I need help. Actually I don’t know it is due to StackOverflow and I can’t resist to avoid it.

@likecs: I think there should be a correction in the pseudo code given for the first subtask. I think it should be:

if vis[i][j] or (a[i][j] != c1 and a[i][j] != c2):

Correct me if I’m wrong. But I think this is correct.

3 Likes

Can anyone please explain how did we calculate the time complexity of “DSU + sorting map” solution since it has loops and we have to reset values evertime after we perform union find on components?

TIA!

for (auto &vec : ed) {
vector < int > changed;
for (auto &it : vec.second) {
int x = it.first, y = it.second;
changed.push_back(x);
changed.push_back(y);
int xx = getWho(x), yy = getWho(y);
if (xx == yy) {
continue;
}
if (rand() & 1) {
swap(xx, yy);
}
who[xx] = yy;
sz[yy] += sz[xx];
ans = max(ans, sz[yy]);
}
for (auto &it : changed) {
sz[it] = sizes[it];
who[it] = it;
}
}

**can someone explain how this DSU part works in author’s solution??
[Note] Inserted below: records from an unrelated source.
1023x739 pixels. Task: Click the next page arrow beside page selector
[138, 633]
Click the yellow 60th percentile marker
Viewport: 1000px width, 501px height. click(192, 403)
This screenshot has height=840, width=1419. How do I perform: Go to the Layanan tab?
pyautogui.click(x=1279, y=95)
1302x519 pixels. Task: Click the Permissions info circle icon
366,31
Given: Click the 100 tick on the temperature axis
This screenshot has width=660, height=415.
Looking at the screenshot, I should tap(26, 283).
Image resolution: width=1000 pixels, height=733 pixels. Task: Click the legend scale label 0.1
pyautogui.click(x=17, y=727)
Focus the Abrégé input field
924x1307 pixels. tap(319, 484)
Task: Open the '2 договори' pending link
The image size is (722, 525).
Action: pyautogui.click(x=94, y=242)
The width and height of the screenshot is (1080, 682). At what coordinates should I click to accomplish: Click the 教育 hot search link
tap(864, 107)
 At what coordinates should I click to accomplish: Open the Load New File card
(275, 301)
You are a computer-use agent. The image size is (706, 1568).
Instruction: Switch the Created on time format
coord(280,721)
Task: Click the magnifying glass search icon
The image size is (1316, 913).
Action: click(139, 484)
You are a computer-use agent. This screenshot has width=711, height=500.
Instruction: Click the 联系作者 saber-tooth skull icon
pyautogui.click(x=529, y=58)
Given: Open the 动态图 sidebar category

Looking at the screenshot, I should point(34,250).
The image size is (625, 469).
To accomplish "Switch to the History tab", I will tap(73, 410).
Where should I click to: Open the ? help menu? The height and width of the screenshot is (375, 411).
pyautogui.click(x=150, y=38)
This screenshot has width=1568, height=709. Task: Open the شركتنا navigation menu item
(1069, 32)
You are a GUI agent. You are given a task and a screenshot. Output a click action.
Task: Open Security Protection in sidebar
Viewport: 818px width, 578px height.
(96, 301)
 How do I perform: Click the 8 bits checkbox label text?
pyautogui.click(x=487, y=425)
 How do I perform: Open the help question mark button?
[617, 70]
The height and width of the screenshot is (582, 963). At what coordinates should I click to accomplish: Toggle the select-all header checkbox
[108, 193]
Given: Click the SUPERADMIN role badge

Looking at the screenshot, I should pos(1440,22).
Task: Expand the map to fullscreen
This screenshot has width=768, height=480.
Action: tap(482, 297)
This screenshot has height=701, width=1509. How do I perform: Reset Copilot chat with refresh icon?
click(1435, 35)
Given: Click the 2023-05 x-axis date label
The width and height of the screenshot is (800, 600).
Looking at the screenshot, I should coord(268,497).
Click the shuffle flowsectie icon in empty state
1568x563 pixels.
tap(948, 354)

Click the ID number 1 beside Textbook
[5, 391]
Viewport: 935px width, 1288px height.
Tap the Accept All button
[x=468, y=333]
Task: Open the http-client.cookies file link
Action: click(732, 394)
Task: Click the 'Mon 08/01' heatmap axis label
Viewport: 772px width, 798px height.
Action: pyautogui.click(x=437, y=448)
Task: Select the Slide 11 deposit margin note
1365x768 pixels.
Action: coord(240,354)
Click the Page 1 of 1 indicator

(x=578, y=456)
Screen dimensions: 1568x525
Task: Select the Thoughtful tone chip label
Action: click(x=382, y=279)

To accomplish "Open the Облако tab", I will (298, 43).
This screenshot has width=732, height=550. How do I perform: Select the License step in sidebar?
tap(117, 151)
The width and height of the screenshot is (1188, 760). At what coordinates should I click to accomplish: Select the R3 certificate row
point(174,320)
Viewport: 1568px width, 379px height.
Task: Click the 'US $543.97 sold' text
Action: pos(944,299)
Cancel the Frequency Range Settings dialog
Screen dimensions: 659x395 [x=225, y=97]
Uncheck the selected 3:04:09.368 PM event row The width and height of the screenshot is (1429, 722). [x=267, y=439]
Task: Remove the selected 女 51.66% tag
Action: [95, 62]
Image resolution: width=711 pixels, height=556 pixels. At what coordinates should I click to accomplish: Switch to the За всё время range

In short , what is use of getWho() function and who[] array??**

Being new to competitive programming, and knowing nothing about the methods described here (or at least not by the abbreviations used), I developed a completely different method based on my previous experience of flood-filling. This scored me 100 points, completing in 1.66 seconds. If anyone is interested please see my submitted solution (in C#), or ask me to explain it further here.

1 Like

@codeislifenluv: Have a look here: Need some help in TWOFL - general - CodeChef Discuss

I think there’s another way to look at the question , I’ve traversed the matrix blocks (of two unique numbers) only once , I don’t really know bfs or dfs so here’s a simple approach .
Here’s my solution link.

Example, in a matrix

1 2 3
2 4 5

The traversal is like :

1-2
|
2

2-3

2
|
4

3
|
5

2-4

4-5

There’s only repeated traversal of those which form more then one block.

For single number blocks I’ve defined a simple separate function.

P.S. - It’s my first post so please excuse if my approach is not clear to you guys.

I didn’t do anything special to handle such a case, and when I tested my solution on a test case constructed like this with N and M both in the order of 1000, it ran for more than two minutes and I had to quit it eventually… So I’m pretty sure my solution is N^2*M^2. Yet, it passed with 100 points in the contest which may mean the test cases were weak?

agree… I found it medium…

Update: You are correct @akamoha. The test cases were weak. Thanks for a similar test case. Have updated the editorial with a warning too.

can you share the input file ? (like on a G drive or dropbox)

This pointed out in the editorial. Please check again.

ya, seen that, thank you!!

I will have to ask the Codechef team and author to share the counter test case.

Union-find algorithm works in amortised O(n) only if it is implemented by “Rank” algorithm, i.e. merging smaller sets to larger ones. But in practice, even random merging works fine and it is tough to generate a test case against it.